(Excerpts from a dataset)
=== Section Start ===
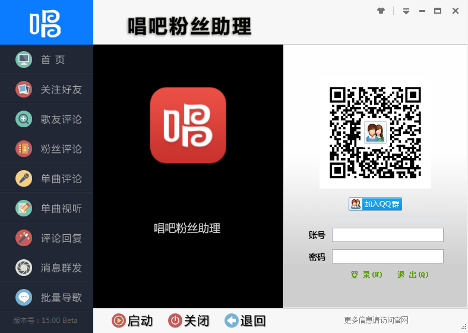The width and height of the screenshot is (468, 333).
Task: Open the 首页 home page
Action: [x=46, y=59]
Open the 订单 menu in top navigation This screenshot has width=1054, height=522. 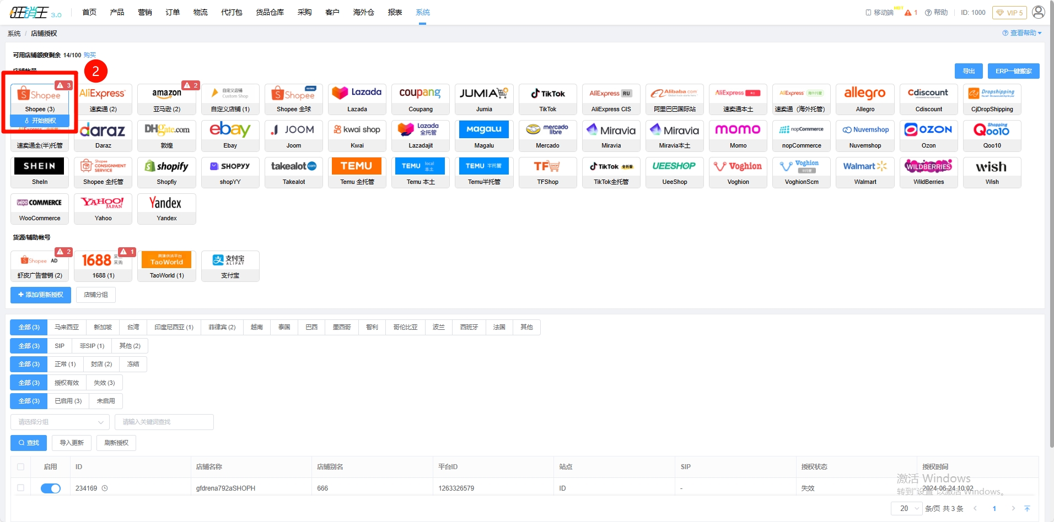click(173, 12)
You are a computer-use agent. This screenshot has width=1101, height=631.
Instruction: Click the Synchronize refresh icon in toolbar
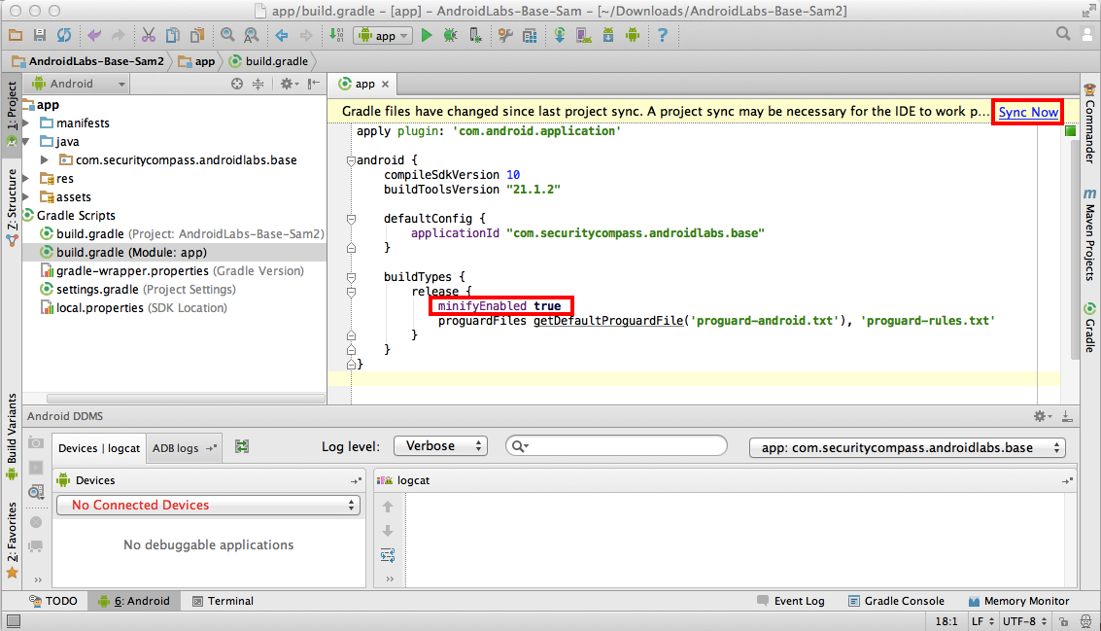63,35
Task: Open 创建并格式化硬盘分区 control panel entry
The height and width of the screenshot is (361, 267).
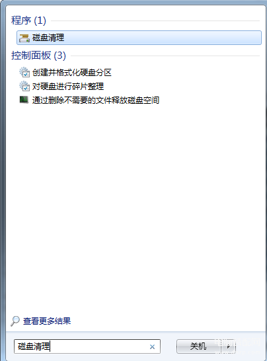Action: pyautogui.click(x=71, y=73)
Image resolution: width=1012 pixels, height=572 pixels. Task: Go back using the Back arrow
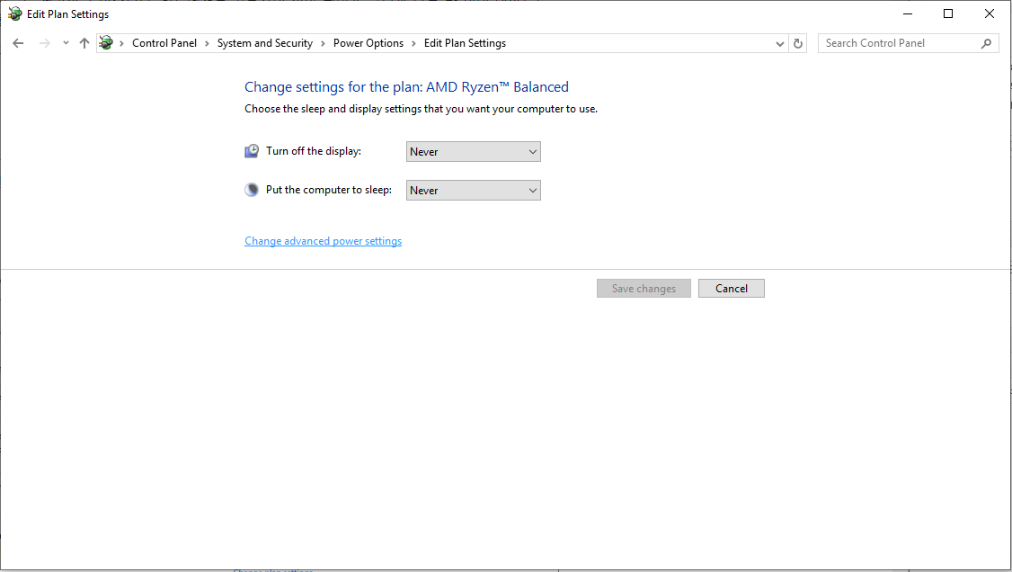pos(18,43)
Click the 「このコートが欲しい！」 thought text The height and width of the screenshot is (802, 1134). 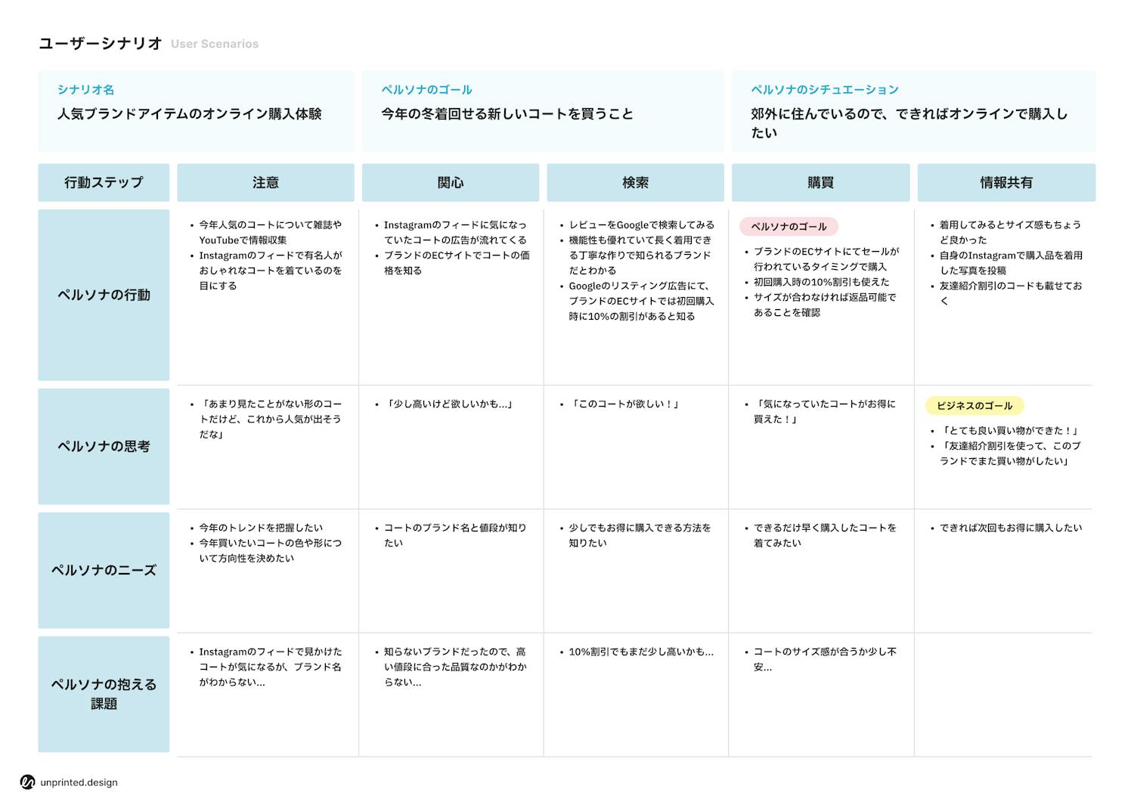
=== Section End ===
§ WHAT TO DO:
Which lines run from the one containing "Image resolution: width=1012" to the end of the entries above? Write them out exactly, leaving out every picture.

§ EXPECTED OUTPUT:
Image resolution: width=1012 pixels, height=572 pixels. Task: Go back using the Back arrow
pos(18,43)
Click the 「このコートが欲しい！」 thought text The height and width of the screenshot is (802, 1134). 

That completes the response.